TASK TO CARRY OUT: Exactly the lines from the one with "Expand 请假种类总计 chart with fullscreen icon" through the end of the records below are needed, minus any pictures.

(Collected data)
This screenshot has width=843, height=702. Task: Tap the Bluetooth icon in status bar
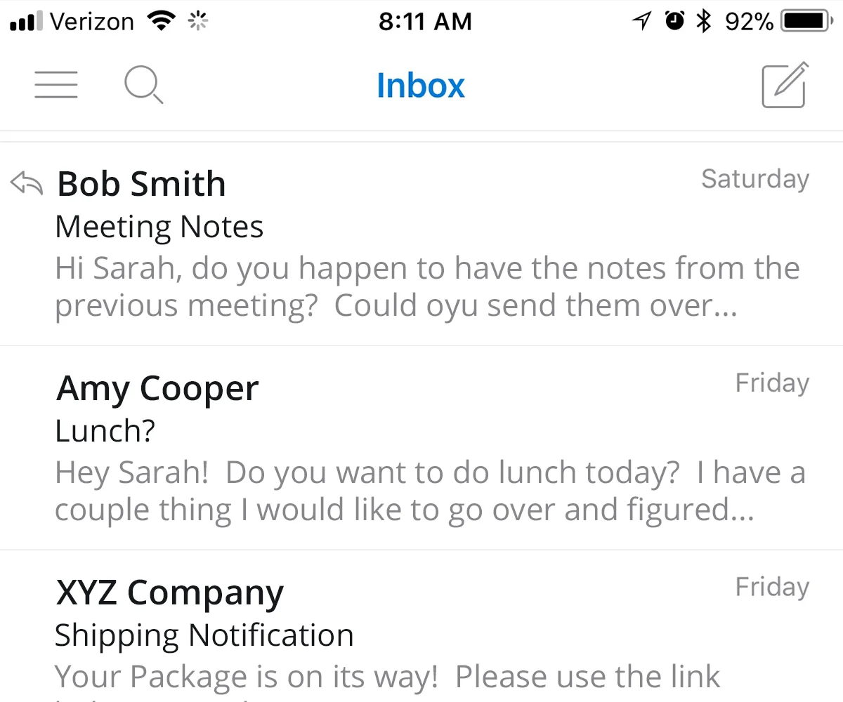click(x=703, y=22)

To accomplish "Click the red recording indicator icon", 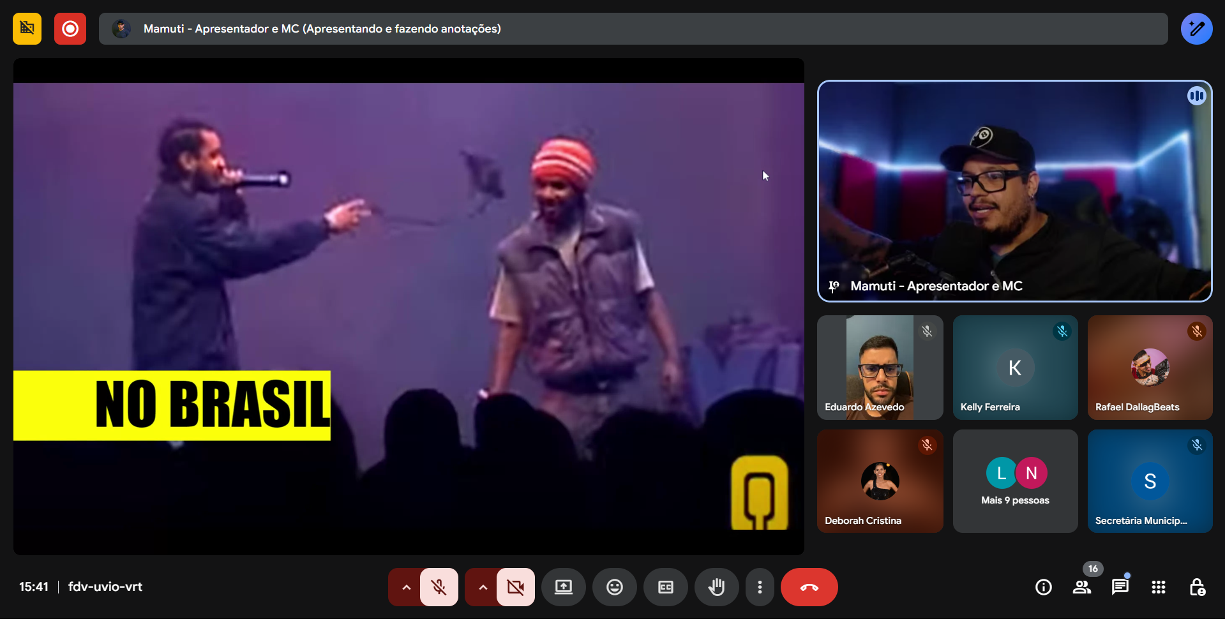I will (70, 29).
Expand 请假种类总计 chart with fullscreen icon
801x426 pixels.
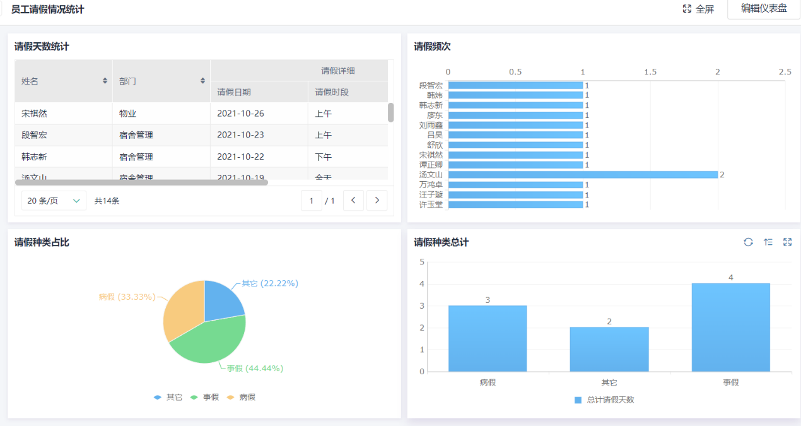[787, 242]
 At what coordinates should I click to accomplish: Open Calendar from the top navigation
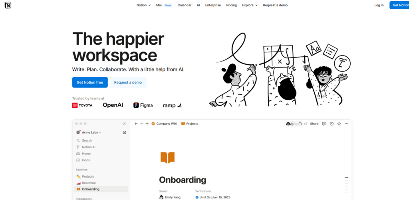(x=184, y=5)
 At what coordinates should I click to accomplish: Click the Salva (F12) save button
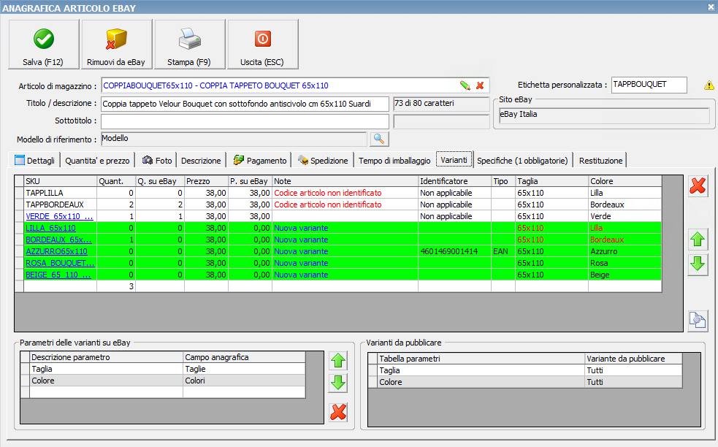(x=44, y=45)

SOLUTION:
Expand 请假种类总计 chart with fullscreen icon
801x426 pixels.
[787, 242]
 At what coordinates should I click to accomplish: Open Calendar from the top navigation
(x=184, y=5)
 At what coordinates should I click to accomplish: Click the Salva (F12) save button
(x=44, y=45)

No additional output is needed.